October 17th - Hungarian King Otto I, former King of Austria, travels to Berlin, where he meets with the Kaiser and German officials. Otto is anxious to be restored to the throne of a combined Austro-Hungary. In Romania, students and demobilized soldiers riot, demanding an end to the wartime junta and free elections.
October 27th - Civil war breaks out in Greece, as a large portion of the military mutinies. Chaos quickly engulfs the war-torn country. By far the worst incident is at Kalabaka, where elements of the loyalist air force, mistaking a column of refugees on the road for a hostile force, bomb and kill over 600 civilians.
October 31st - Guaranteed asylum in Imperial France, King Philippos of Greece abdicates and flees the country.
An Imperial French soldier monitors the Greek hills from an armored car, October 1959. Keen to extend its influence in the Eastern Mediterranean, Imperial France quickly inserted itself into the Greek situation.
November
November 4th - Imperial Intelligence insert Malcolm Little, a Nebraska-born, Michigan-raised promising African-American agitator, into Alabama. Since 1953, Imperial Intelligence has been operating Operation Moses, an attempt at identifying and cultivating African Americans as a third column against the AUS.
November 7th - Assured of Russian and German-support, King Michael of Romania dismisses the military junta and calls elections.
November 14th - A combined Imperial French and Italian force lands in Greece, with the intent of supporting pro-Entente factions in the ongoing Greek Civil War.

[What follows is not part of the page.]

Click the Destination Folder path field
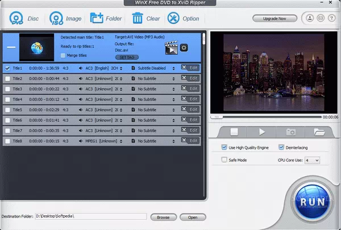91,217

November 17th - In Florida as part of his national tour, President Huey Long of the AUS suffers another heart attack leaving him bedbound. Secularists in Long’s orbit urge him to fire Coughlin as vice-president, or call new elections, before the succession becomes automatic. Coughlin, meanwhile, makes a great show of flying down to Florida to tend to the President at his bedside, while urging his Fundamentalist militia out into the streets to ‘pray for the President’.
Huey Long arrives in Florida, November 1959. Long's National Tour confirmed his status as America First kingpin, and the only interlocutor between the AUS's discordant factions, but took a heavy toll on his already poor health.
December
December 1st - In Jerusalem, 12 countries sign an international agreement setting aside Antarctica as a wildlife reserve and banning military activities on the continent. The Antarctic Treaty of 1959 is the first arms-control treaty implemented since the Weltkrieg.
December 7th - In discussions with King Otto of Hungary and Hungarian Prime Minister Zsigmond Sörös, Chancellor Grotewohl informs them that Germany will not tolerate a formal Austro-Hungarian reunion, but might support a personal union in place of political union.
December 11th - The Swiss government agrees to host an international convention for the future of the Balkans in Zurich, beginning in February 1960.
December 25th - King-Emperor Edward VIII gives his annual Christmas televised broadcast to the Empire in color, the first large-scale application of color broadcasting. Color televisions would not become commonplace for another ten years, however.
An Australasian propaganda poster promoting television, c.1959. By the turn of the 60s, television had become the most important propaganda and social engineering tool of the Imperial government; in 1950 only 9 percent of Australasian households had a television set, but by 1960 the figure had reached 95 percent, thanks to subsidies and a successful purchase-credit voucher scheme.